Should 2021 events postpone already due to COVID-19?


LAFAYETTE, La. (KLFY) In anticipation of the second wave of coronavirus, some events happening early next year are already postponing until 2022.

News 10 asked health officials and event organizers of large gatherings if such drastic steps are necessary.

The fear of a second wave of COVID-19 this winter is causing one Mardi Gras ball to postpone half a year in advance.

“That’s what we’re hopeful doesn’t happen, but we’re very fearful that it does,” Krewe of Apollo Captain, Darrell Fruge, told News 10.

The good times are rolling out of 2021 for the Mystic Krewe of Apollo.
Last week, Fruge announced the krewe is postponing its 45th annual ball out of next year for various concerns.

“With everything, just the uncertainty that’s coming around with the pandemic in place, we just felt like it was in our best interests not to have the ball for financial reasons and for the safety of our members, our guests, and community as a whole,” explained Fruge.

Louisiana Department of Health Region 4 Medical Director Dr. Tina Stefanski understands large gatherings postponing until more information is available.

 “It’s really hard for people to plan months in advance because we really don’t know what’s going to happen,” Stefanski said.

She warns we still haven’t seen this virus during seasons other illnesses are more deadly.

“We’re talking about flu season and times of the year when you typically see an increase in respiratory viral illness, and so that’s a concern for all of us. You don’t really know. You can’t predict,” admitted the doctor.

Fruge said if capacity restrictions return in January, Apollo’s ball could lose out on $100K.

The measures would likely have equally devastating effects on concerts, conventions, and other events scheduled this winter, but many organizer aren’t pulling the plug yet, waiting for capacity reductions to be announced or willing to adapt through them.
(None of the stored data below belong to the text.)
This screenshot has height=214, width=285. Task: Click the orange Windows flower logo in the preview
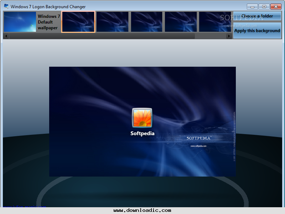[142, 118]
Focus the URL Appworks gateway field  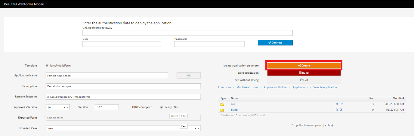click(x=187, y=33)
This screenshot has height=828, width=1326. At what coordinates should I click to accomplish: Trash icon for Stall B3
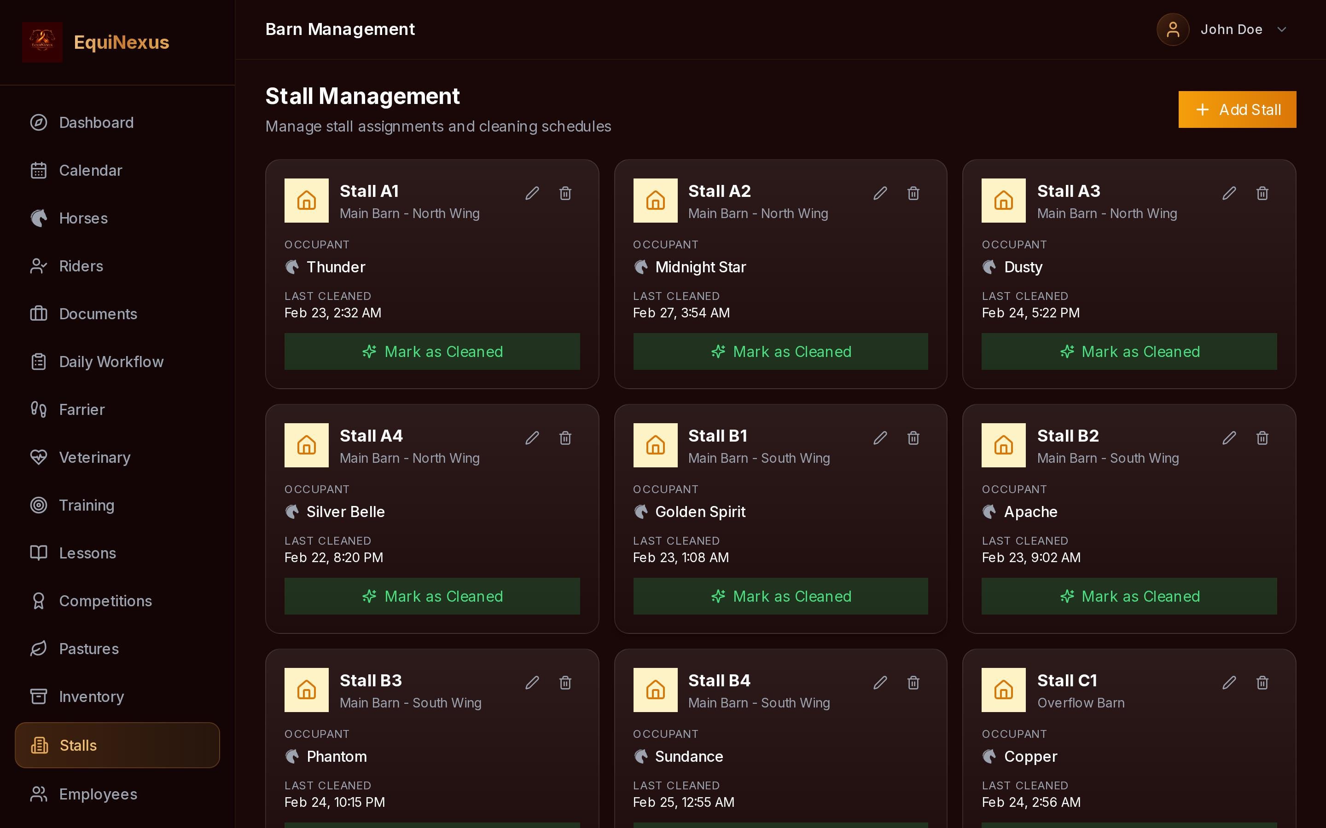[x=565, y=683]
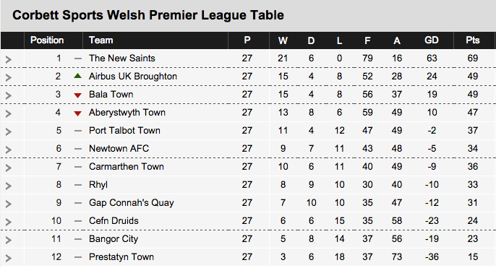Open The New Saints team name
Screen dimensions: 496x268
[x=121, y=58]
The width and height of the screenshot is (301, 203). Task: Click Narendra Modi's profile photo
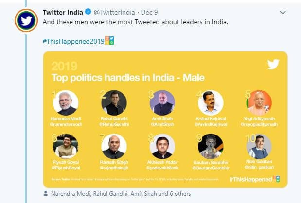65,103
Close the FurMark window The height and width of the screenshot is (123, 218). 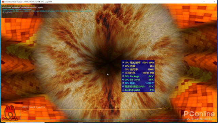214,2
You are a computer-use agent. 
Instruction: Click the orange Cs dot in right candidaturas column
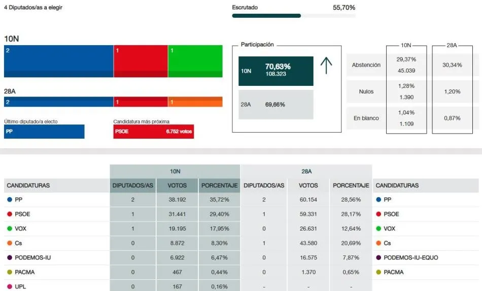378,243
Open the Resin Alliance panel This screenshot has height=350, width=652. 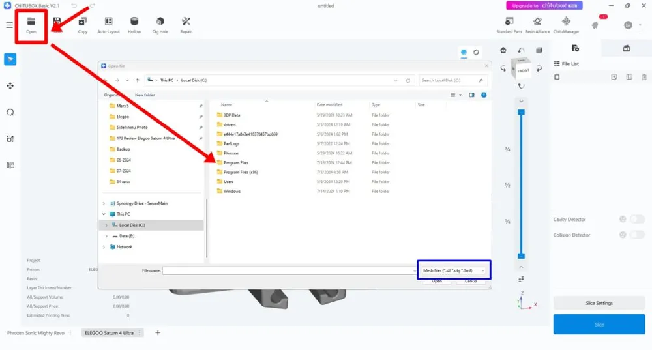click(537, 25)
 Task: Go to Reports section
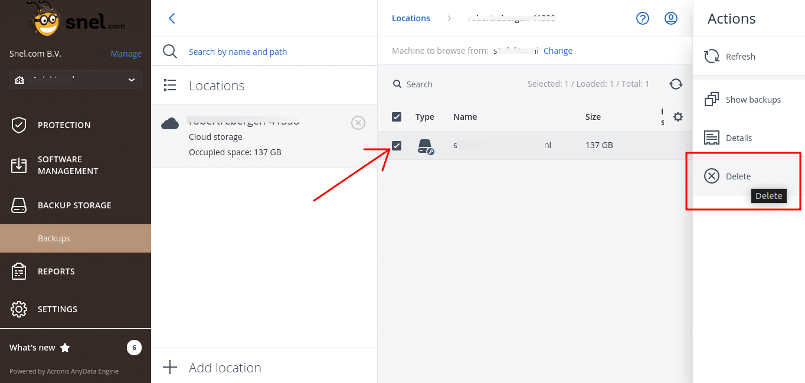(56, 271)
Stephanie Fakier, Krewe of Xanadu president, told News 10, “If we have to scale down the number of participants, then that’s something we have to look at. Everything is on the table for us.”

Still for Fruge and others leaders who will likely follow, the best decision is a cautious one.

He said, “It’s not a safe issue for our members, our guests, or the community as a whole in such a large gathering.”